I Say No To Social Interaction
Yes, I hang out with friends. Yes, I talk on the phone. Yes, I do favors for family. But I have had to put limits on these types of activities. Under normal circumstances, you want limits on these activities anyways when you’re running a business. Moreso when you enjoy skipping out of the home office to go do an errand or have coffee with a friend. Work does not get done doing this often. So, I try to block off a specific set of hours during the day to work, and then if someone asks me to do something, I save it for a specific day during the week (usually close to the weekend) or in the evening.

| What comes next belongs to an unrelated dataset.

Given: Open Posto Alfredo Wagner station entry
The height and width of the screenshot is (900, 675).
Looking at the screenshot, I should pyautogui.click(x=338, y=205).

Usually, when I am on a roll for a day or two, I ALWAYS get a phone call about a family crisis, someone wanting to hang out, or something going on that is determined to steal me away from what I am supposed to be doing. And I always want to impulsively say yes just to give me a change of scenery and task. It takes a bit of finesse and a whole lot of discipline to stay the course when these things occur. Of course, there are always legitimate emergencies – and sometimes you really do need to just get out – but it should be the exception and not the norm.
I can hyper-focus when I really want to. I put my headphones on, crank up the tunes, and I dive into my projects, completely oblivious to the world around me. The trouble is getting my brain to that state without getting distracted by every single other thing – like the family, the television, the weather, social media, video games, my son, the wall. You get the point. But once I am in the ‘zone’, I am good for hours on end as long as I don’t break from it and try to engage in something else outside of my project/writing. I once penned 10,000 words in one weekend by simply sliding my headphones on and ignoring the outside world. Ah…that was a good day.
I Go Outdoors
During the summers here in Arizona, I don’t walk outside. In fact, I do my best to stay within an air-conditioned building for 99% of the day if I am able to. If I want to take a walk, I go to the mall. But during the winter, I try to walk outside at least once a day. A nice long walk around the block or through the local park helps me to have time to work out project/writing issues in my mind, get exercise, and get out of the office – breaking me free of the cabin-fever I can succumb to from time to time. I also try to sit on the patio for a brief break in the middle of the day and read. This helps relax my mind and helps me to stay focused on writing, reading, and business-related stuff.
These are just some of the things I have incorporated into my daily schedule to help me stay on task with my writing through distractions and restlessness. Do you have ADHD? Do you simply have a hard time focusing on projects during the day, especially if you are a work-from-home entrepreneur? How do you deal with the daily distractions? I would love to hear your thoughts and methods.